Sustainability of the Pacific Diabetes Today Coalitions
Published Date:Sep 15 2009
Source:Prev Chronic Dis. 6(4).
The prevalence of diabetes is unusually high among the indigenous peoples of Hawaii and the US-associated Pacific Islands. Although diabetes programs developed elsewhere have been tried in these Pacific Islander communities, they have not been sustained. Research suggests that program sustainability is enhanced by the presence of a champion, the fit of the program in an organization, and assistance from stakeholders.
In 1998, the Pacific Diabetes Today Resource Center, funded by the Centers for Disease Control and Prevention, applied a community-empowerment approach to diabetes programming, providing training and technical assistance to coalitions in 11 US-associated Pacific Islands communities. When funding ended in 2004, many of the diabetes programs continued. In 2008, we revisited the 11 communities to examine the vitality of their diabetes coalitions and factors that were known to sustain the programs.
We interviewed coalition representatives in each of the 11 communities about diabetes-related programming developed from 1999 through 2003 and factors influencing sustainability of diabetes-related activities.
Coalitions that continued the diabetes programming they developed for or adapted to their communities had community leaders (or champions), found supportive organizational homes for the programs, and had assistance. Four case studies show how these factors affected successful coalitions.
Freedom to adapt programs to new cultural contexts was a key factor in sustaining diabetes programs in the region.

• STUDY MATERIAL:
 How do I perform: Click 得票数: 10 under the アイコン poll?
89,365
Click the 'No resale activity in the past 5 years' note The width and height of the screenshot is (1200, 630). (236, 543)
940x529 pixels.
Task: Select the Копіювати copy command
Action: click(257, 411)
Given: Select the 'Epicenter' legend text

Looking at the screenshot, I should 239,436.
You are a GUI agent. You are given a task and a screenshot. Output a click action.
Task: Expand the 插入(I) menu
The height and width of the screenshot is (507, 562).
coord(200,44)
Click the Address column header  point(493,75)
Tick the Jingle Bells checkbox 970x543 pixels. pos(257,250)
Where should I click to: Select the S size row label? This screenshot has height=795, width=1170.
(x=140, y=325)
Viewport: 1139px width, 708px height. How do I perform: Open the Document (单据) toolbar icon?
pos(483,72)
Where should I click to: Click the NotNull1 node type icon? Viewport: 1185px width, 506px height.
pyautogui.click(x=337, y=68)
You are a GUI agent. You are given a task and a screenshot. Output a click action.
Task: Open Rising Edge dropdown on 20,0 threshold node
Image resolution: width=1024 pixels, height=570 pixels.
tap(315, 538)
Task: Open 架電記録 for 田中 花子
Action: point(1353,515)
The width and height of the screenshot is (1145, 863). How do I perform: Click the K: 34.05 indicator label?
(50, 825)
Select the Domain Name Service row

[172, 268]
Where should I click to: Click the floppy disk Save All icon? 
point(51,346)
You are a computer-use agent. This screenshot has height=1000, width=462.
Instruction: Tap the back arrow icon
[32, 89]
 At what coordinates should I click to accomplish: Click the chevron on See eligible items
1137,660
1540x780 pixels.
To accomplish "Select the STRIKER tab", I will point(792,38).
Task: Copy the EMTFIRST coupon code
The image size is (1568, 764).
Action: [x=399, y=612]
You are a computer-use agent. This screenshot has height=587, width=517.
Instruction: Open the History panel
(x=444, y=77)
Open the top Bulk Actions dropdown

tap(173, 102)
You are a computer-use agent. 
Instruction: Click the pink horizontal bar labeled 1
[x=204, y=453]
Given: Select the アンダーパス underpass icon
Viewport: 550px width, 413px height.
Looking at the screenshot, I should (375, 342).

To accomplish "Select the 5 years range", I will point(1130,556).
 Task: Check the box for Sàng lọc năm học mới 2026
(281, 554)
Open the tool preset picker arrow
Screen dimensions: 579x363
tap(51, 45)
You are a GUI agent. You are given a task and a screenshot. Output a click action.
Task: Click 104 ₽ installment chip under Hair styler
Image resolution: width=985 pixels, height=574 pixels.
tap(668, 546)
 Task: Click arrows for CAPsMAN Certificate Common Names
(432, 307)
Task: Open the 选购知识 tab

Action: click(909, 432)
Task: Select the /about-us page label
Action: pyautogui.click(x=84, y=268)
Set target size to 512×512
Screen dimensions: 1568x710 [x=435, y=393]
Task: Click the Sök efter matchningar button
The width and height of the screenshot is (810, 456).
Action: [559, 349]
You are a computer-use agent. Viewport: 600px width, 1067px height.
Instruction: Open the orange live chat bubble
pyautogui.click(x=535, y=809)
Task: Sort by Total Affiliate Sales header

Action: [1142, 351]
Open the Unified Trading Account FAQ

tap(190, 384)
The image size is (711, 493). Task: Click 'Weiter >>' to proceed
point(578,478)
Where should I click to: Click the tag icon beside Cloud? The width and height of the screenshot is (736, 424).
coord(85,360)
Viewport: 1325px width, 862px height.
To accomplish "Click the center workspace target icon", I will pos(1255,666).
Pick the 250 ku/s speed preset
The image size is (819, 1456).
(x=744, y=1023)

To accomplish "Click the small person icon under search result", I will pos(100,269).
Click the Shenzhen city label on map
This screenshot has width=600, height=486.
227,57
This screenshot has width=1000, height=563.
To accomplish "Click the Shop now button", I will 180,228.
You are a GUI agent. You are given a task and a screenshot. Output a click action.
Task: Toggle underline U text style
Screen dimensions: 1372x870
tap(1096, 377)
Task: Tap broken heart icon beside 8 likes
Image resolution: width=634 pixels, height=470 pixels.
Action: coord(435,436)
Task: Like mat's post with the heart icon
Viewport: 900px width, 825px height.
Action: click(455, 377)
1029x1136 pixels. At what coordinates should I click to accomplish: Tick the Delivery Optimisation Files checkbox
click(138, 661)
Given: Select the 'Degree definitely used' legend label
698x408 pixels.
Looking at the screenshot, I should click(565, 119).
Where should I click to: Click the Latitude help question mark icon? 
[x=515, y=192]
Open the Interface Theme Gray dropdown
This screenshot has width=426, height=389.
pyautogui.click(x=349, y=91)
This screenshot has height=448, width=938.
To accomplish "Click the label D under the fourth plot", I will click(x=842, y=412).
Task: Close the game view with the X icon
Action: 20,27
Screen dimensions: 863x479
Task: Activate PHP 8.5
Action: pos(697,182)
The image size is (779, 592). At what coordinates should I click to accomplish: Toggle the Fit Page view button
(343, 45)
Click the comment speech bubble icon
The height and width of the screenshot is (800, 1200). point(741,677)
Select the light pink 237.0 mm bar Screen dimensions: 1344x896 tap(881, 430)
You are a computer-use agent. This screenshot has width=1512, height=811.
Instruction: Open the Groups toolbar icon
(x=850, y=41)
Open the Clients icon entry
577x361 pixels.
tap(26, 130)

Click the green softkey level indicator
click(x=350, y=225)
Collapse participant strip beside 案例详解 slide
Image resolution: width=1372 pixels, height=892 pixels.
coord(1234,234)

• THE TASK: In the passage on the Pacific Diabetes Today coalitions, write out again the text between "Coalitions that continued" and "in the region.", inclusive, swapping "champions" for "advocates".

• EXERCISE SOLUTION:
Coalitions that continued the diabetes programming they developed for or adapted to their communities had community leaders (or advocates), found supportive organizational homes for the programs, and had assistance. Four case studies show how these factors affected successful coalitions.
Freedom to adapt programs to new cultural contexts was a key factor in sustaining diabetes programs in the region.